[START OF Supplied material]

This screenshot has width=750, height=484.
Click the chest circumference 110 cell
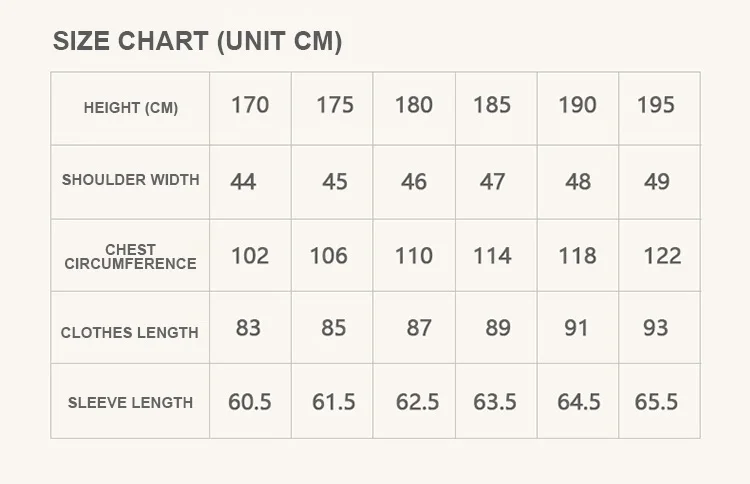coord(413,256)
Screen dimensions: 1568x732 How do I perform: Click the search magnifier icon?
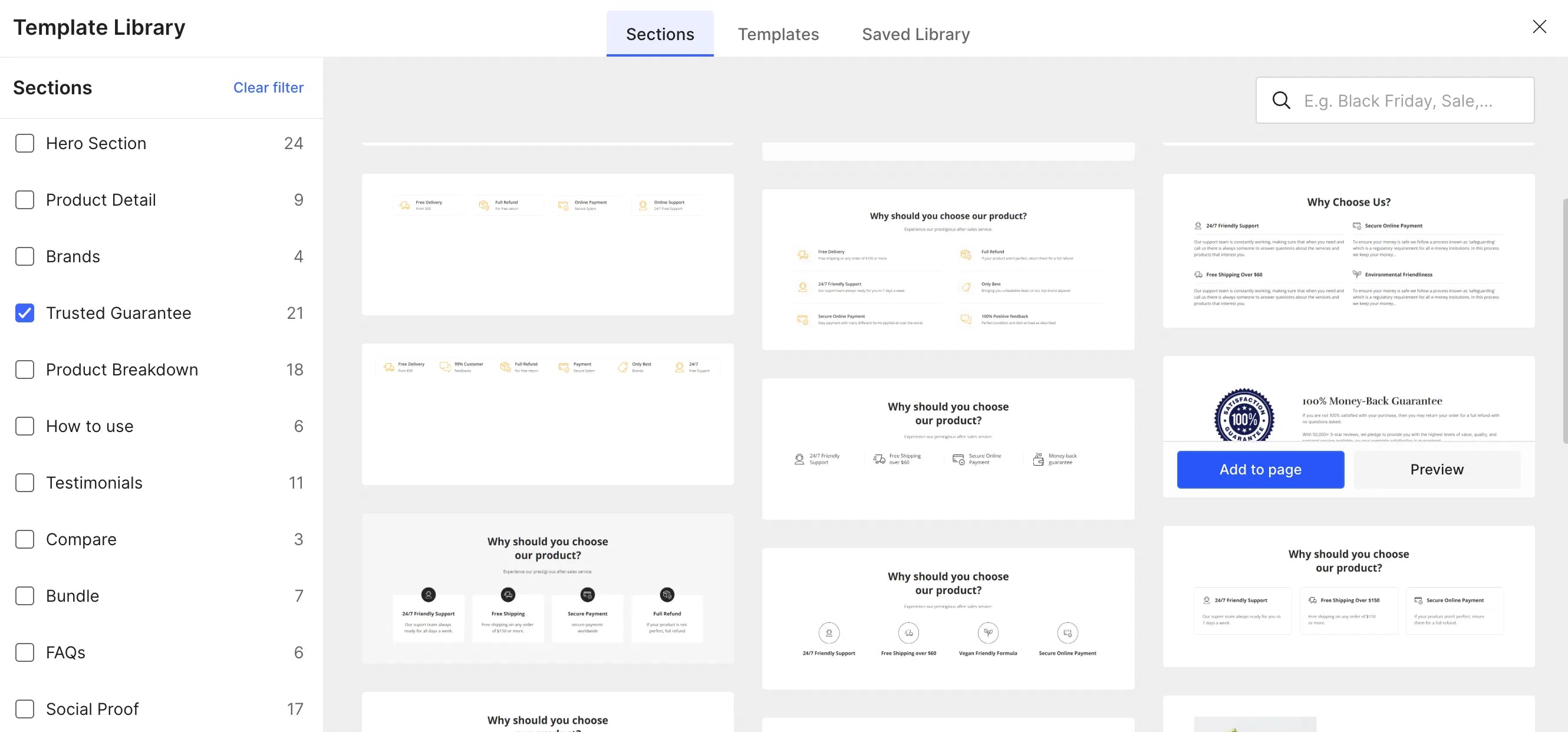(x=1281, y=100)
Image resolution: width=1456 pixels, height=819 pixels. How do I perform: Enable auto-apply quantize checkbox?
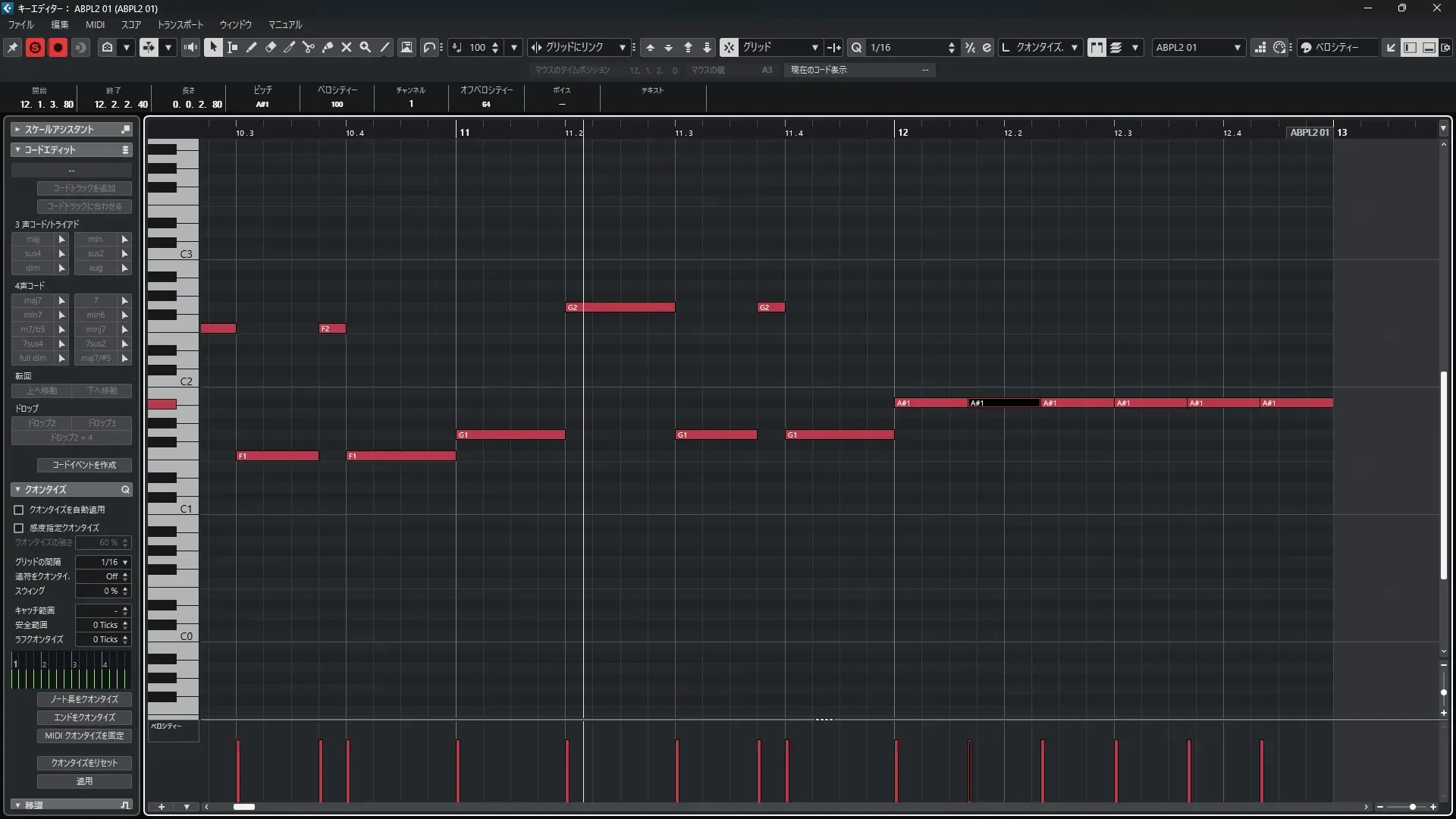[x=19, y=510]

[END OF Supplied material]

**Set problem**
Rewrite each of the entries with "Click" replaced by "Tap" and every other word left unchanged. Leave the pictures out of your answer.

**Result**
This screenshot has width=750, height=484.
Tap the chest circumference 110 cell
coord(413,256)
Screen dimensions: 1568x732 How do I perform: Tap the search magnifier icon?
(x=1281, y=100)
Image resolution: width=1456 pixels, height=819 pixels. How do I perform: Enable auto-apply quantize checkbox?
[x=19, y=510]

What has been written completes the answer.